## Records supplied
###
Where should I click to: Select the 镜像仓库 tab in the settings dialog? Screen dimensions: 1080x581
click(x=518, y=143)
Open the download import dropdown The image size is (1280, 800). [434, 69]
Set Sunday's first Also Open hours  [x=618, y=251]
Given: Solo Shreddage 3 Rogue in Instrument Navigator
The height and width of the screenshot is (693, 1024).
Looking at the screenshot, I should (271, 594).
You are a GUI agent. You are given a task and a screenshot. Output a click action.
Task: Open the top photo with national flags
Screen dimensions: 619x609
###
## Aim
Can you print every line of the items above again, word for word, leaving nothing out and changing nothing?

## Result for this task
Where should I click to: Select the 镜像仓库 tab in the settings dialog? Screen dimensions: 1080x581
click(x=518, y=143)
Open the download import dropdown The image size is (1280, 800). [434, 69]
Set Sunday's first Also Open hours  [x=618, y=251]
Given: Solo Shreddage 3 Rogue in Instrument Navigator
The height and width of the screenshot is (693, 1024).
Looking at the screenshot, I should (271, 594).
You are a GUI agent. You are given a task and a screenshot. Output a click action.
Task: Open the top photo with national flags
Screen dimensions: 619x609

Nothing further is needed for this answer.